Gold sold from German vending machines
Shoppers in Germany will soon be able to buy gold as easily as bars of chocolate after a firm announced plans to install vending machines selling the precious metal across the country.
TG-Gold-Super-Market aims to introduce the machines at 500 locations including train stations and airports in Germany.
The company, based near Stuttgart, hopes to tap into the increasing interest in buying gold following disillusionment in other investments due to the economic downturn.
Gold prices from the machines – about 30 per cent higher than market prices for the cheapest product – will be updated every few minutes.
Customers using a prototype "Gold to go" machine at Frankfurt Airport on Tuesday had the choice of purchasing a 1g wafer of gold for €30, a 10g bar for €245, or gold coins.
A camera on the machine monitors transactions for money laundering controls.

Iowa teen wins national texting contest

An Iowa teenager with extraordinarily quick thumbs has beaten 250,000 competitors to win the top prize in a texting competition in New York.
Kate Moore, 15, of Des Moines won the $50,000 grand prize at the L.G. National Texting Championship, which had its final rounds Monday and Tuesday.
The competition tested speed, accuracy, texting know-how and acronyms.
In one round, contestants had to navigate an obstacle course while texting.

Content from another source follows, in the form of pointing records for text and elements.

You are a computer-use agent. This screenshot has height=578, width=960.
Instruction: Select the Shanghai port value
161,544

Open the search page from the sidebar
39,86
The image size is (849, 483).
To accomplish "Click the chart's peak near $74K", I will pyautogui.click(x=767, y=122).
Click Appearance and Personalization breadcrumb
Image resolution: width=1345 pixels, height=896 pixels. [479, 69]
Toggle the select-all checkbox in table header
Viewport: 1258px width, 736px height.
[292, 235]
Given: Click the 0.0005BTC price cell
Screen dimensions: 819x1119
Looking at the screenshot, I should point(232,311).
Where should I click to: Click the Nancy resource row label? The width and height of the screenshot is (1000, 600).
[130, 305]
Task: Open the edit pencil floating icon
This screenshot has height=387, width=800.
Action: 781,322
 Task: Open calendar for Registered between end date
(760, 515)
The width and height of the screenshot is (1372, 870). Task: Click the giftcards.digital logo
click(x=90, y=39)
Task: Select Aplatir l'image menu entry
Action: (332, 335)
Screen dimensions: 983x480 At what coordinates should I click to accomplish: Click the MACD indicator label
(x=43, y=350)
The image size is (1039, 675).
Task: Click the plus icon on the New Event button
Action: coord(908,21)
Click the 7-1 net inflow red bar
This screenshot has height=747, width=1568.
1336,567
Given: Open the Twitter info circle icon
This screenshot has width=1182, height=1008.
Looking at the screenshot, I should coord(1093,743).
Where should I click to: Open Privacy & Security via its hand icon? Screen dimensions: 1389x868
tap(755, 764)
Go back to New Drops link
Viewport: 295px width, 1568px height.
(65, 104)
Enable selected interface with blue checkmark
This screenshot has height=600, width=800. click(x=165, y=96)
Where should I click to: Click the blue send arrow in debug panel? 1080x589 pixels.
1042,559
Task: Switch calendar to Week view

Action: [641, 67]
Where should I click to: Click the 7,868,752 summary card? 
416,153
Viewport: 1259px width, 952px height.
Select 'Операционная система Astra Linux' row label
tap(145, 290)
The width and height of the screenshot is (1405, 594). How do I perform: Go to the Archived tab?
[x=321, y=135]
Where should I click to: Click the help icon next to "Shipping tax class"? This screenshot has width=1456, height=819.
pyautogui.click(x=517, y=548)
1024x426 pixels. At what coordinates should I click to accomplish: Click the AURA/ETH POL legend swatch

Kate went thumb-to-thumb with Dynda Morgan, 14, of Savannah, Ga., in a final three-round showdown that measured speed in texting lengthy messages without errors.
The third, and tie-breaking, round had both teens rushing to text, "Zippity Dooo Dahh Zippity Ayy…MY oh MY, what a wonderful day! Plenty of sunshine Comin' my way…Zippity Do Dah Zippity Aay! WondeRful Feeling Wonderful day!"
In a text interview, CNN asked Kate, "Do ur thumbs hurt?"
"Hahah not at all! Ud b surprised they don't get stressed out," Kate replied.
Kate's mother Claire said she appreciates always being able to contact her daughter, who typically sends 500 texts a day.